La sposa infine tiene con se un contenitore chiuso sulla mano sinistra, non si sa precisamente cosa voglia significare probabilmente un rimando al vaso di Pandora che sencondo la leggenda mitologica non andrebbe mai scoperto, e la sposa lo tiene chiuso ad assicurare la pace matrimoniale. Un'interpretazione un pò bizzarra è quella che vede in questo vaso chiuso il contenitore delle ceneri del padre della sposa.
Al centro della composizione appare ben in evidenza un putto, un amorino, senza dubbio Cupido dalle ali che si scorgono dietro. È posto in primo piano anche da un sapiente gioco di luce lo sfondo è totalmente scuro, l'arbusto dietro di lui lo esalta in tutta la sua importanza. Sta giocando con l'acqua, como gioca un qualunque bambino e sta creando dei cerchi concetrici. La fusione dei due tipi di amore deve essere garantita nel matrimonio. L'acqua inoltre fa pensare a rimandi petrarcheschi, l'accostamento al nome Laura e alle "chiare fresche et dolci acque" è sin troppo evidente.
Sempre al centro del quadro sopra la fontana vi è un piatto o meglio una coppa bacellata in argento dorato, posto in posizione troppo strategica per essere un semplice ornamento, è una "patera" un piatto rotondo dai bordi rialzati i cui venivano deposte le offerta agli dei. Ecco da dove si intuisce che la fontana o l'antico sarcofago trasformato in fontana diviene un'altare agli dei.
Un famoso studioso un certo Wethey nel 1975 ha affermato che nel fondo del piatto vi sia lo stemma della famiglia Bagarotto, tuttavia anche dopo il restauro del 1995 non è affatto chiaro cosa si celi disegnato sul fondo del piatto.
Mentre lo stemma degli Aurelio è chiaramente visibile nel sarcofaco fontana, uno scudo diviso in due con un busto di leone nella parte superiore e una coda di serpente in basso (fig. 2). 

Fig. 2 Stemma 

In questo bassorilievo si vede un uomo che percuote un'altro con una frusta mentre una figura femmile guarda, forse il rimando a un passato recente della guerra tra la lega di Cambrai e Venezia, o una contrapposizione tra l'ira e l'agitazione e le figure ferme e rigidamente serene della parte superiore del quadro. (fig. 3)

Fig. 3 Bassorilievo

Tutta la composizione è avvolta in un paesaggio squisitamente bucolico, un campagna veneta? I dintorni di Venezia? L'entroterra trevigiano? Non si sa, si è insistentemente cercato un luogo esistente che ricordasse il quadro, invano. È un paesaggio tipicamente giorgionesco questo si, sulla sinistra un castello con un torrione circolare,(fig. 4) un'architettura militaresca probabilmente. 

Fig. 4 Paesaggio

Sulla destra un laghetto con un pastore e due amanti, due cavalieri a caccia con i loro cani. In poco spazio un idillio pastorale vicino ad una scena di caccia un'altra comtrapposizione in questo quadro dagli infiniti rimandi e dualismi (fig. 5).
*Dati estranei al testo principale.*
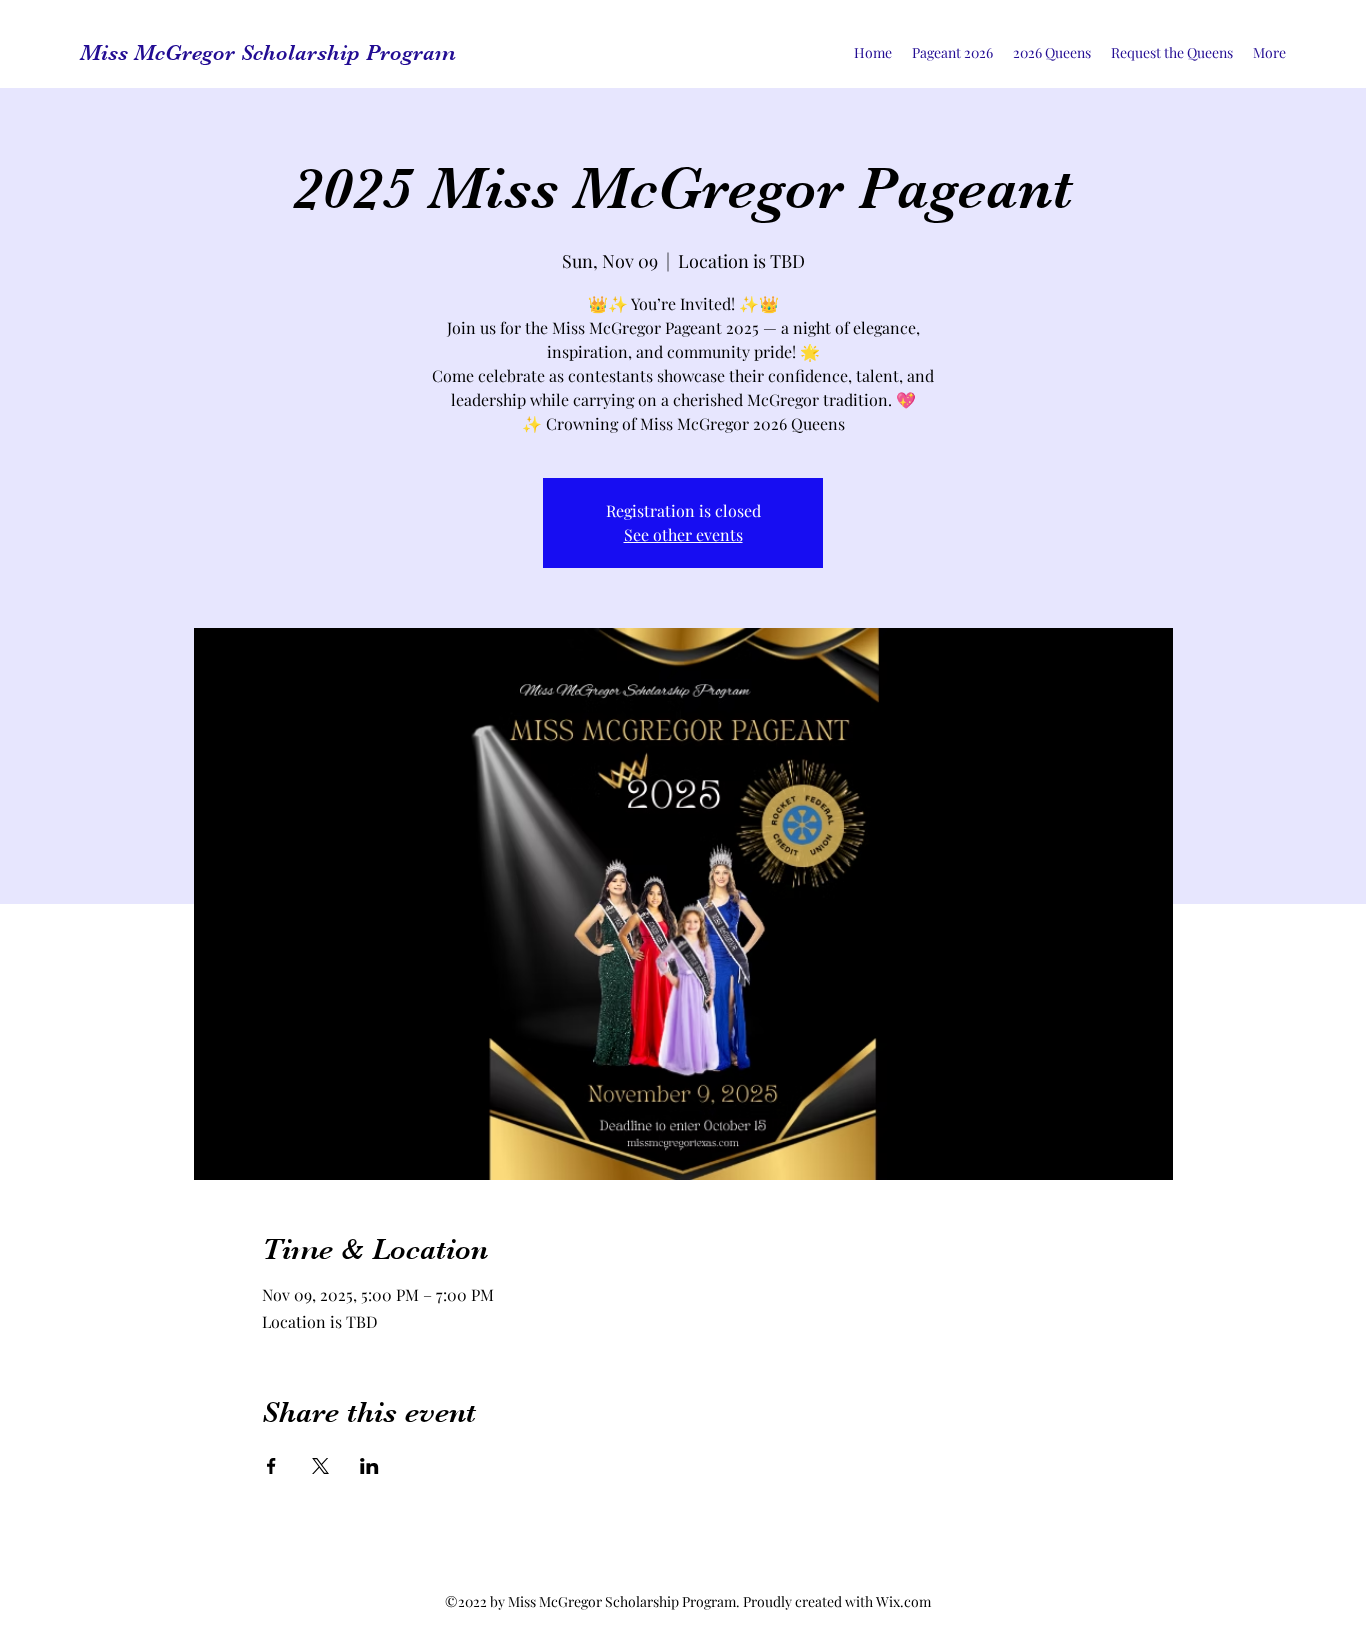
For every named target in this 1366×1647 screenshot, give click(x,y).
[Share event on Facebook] (271, 1466)
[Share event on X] (320, 1466)
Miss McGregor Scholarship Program (268, 52)
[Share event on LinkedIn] (369, 1466)
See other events (683, 534)
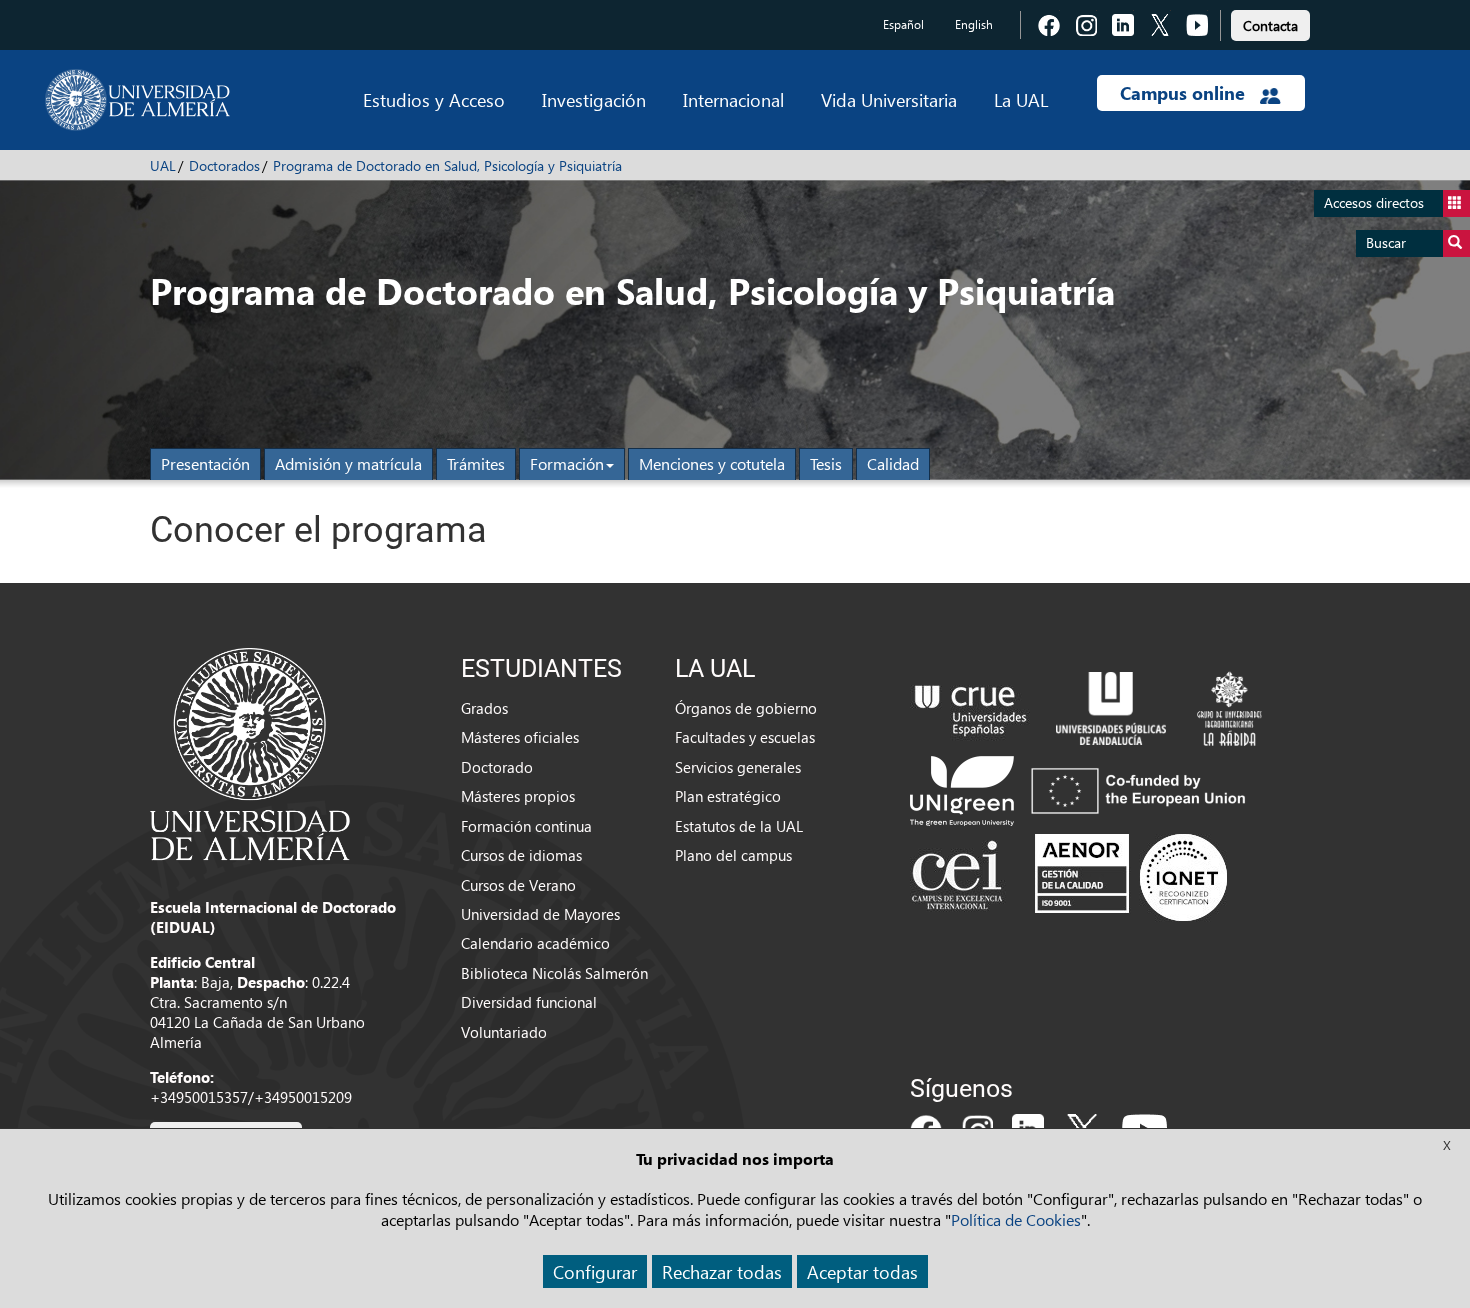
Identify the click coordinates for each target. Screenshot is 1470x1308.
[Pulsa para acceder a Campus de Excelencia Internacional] (960, 877)
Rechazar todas (722, 1271)
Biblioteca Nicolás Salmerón (554, 973)
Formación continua (526, 826)
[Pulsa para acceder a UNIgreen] (1082, 789)
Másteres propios (518, 796)
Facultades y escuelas (745, 737)
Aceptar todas (862, 1271)
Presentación (205, 463)
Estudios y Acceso (434, 99)
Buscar (1386, 242)
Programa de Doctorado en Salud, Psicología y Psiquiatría (447, 165)
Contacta (1270, 25)
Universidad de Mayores (540, 914)
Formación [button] (567, 463)
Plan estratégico (728, 796)
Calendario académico (535, 943)
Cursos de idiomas (521, 855)
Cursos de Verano (518, 885)
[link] (1270, 22)
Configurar (595, 1271)
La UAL (1021, 99)
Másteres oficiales (520, 737)
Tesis (826, 463)
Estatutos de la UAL (739, 826)
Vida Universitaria (889, 99)
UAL (163, 165)
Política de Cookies (1016, 1219)
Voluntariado (504, 1032)
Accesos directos (1374, 202)
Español (903, 24)
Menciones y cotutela (712, 463)
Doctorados (224, 165)
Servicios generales (738, 767)
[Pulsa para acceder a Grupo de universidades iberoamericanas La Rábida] (1229, 706)
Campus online (1185, 93)
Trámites (476, 463)
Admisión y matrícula (348, 463)
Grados (484, 708)
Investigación (594, 99)
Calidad (893, 463)
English (974, 24)
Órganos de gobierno (746, 708)
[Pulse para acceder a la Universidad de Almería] (250, 752)
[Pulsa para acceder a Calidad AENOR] (1131, 877)
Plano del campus (733, 855)
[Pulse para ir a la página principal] (137, 100)
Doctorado (497, 767)
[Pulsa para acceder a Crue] (971, 706)
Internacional (733, 99)
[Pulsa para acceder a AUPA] (1111, 706)
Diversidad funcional (529, 1002)
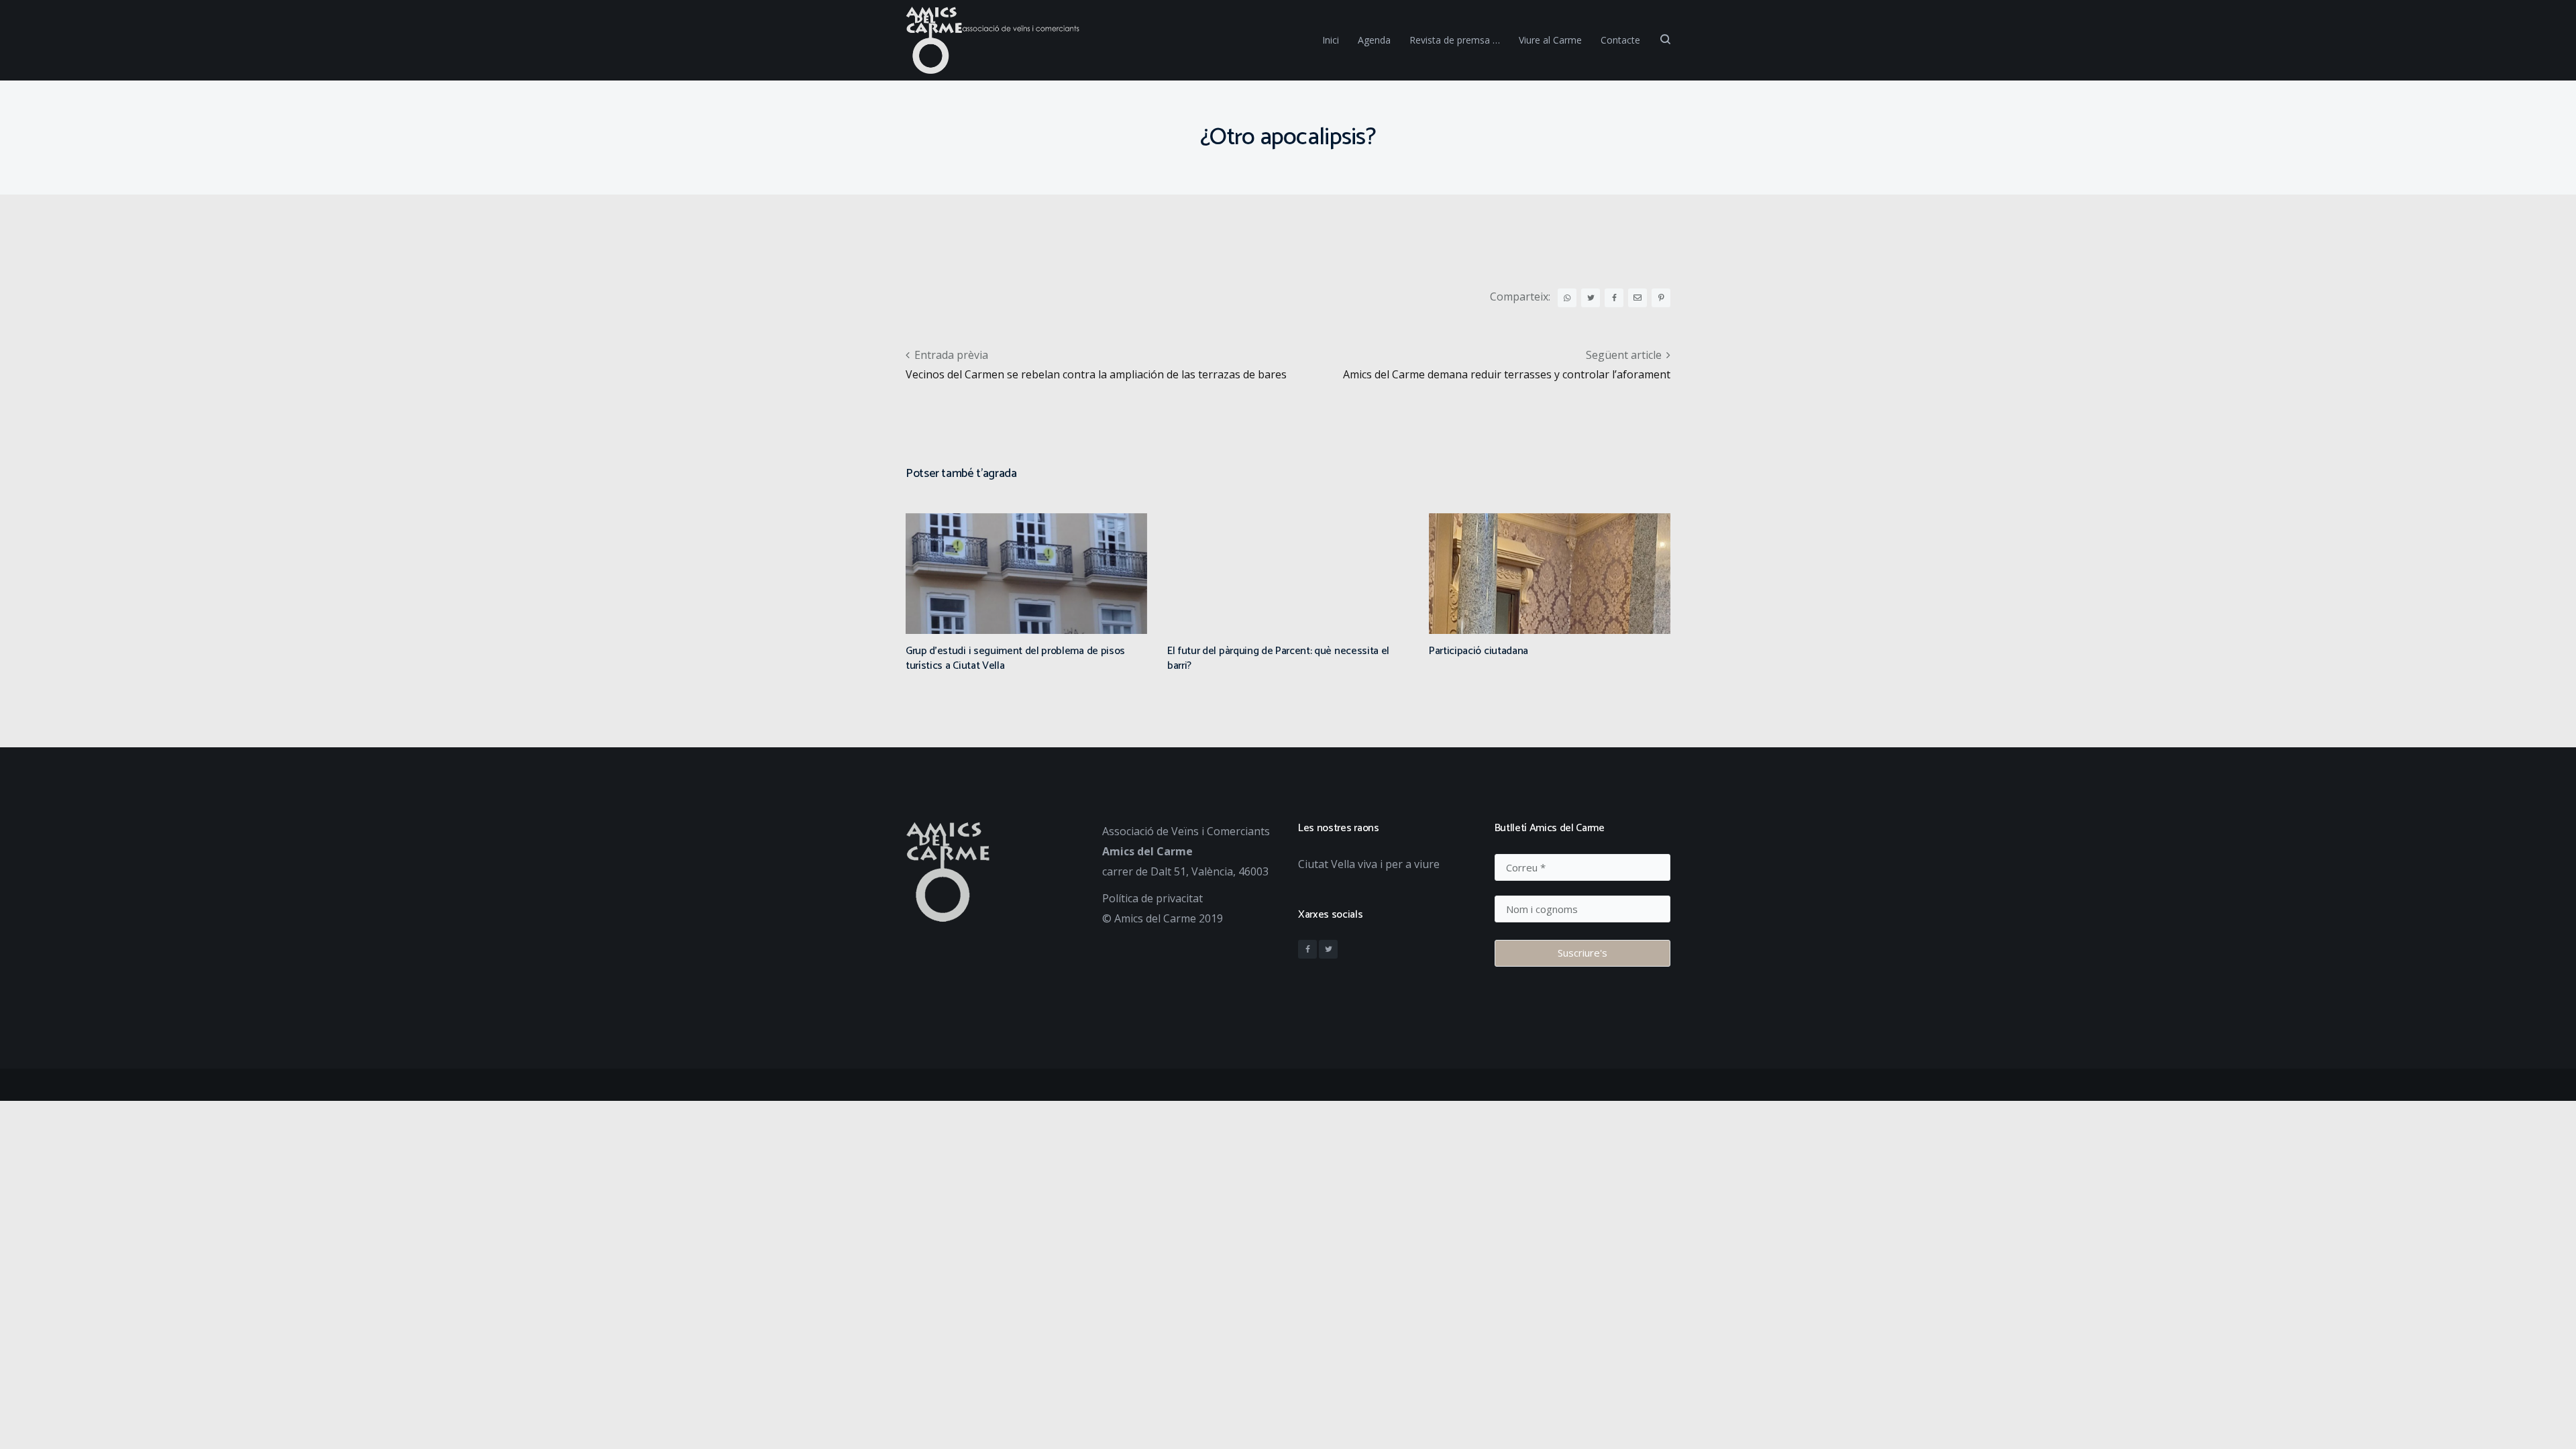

Fig. 5 Idillio pastorale e caccia.

In fondo distese di pianura indefinita, con campiture di colore blu.


Bibliografia 

STEFANO ZUFFI, Amore Sacro e Amor Profano, Misteri dell'arte 24 ore cultura, 2012

STEFANO ZUFFI, Tiziano, Mondadori 1991. 

AAVV, Tiziano. Amor sacro e Amor profano, in Cento dipinti, RCS 1998.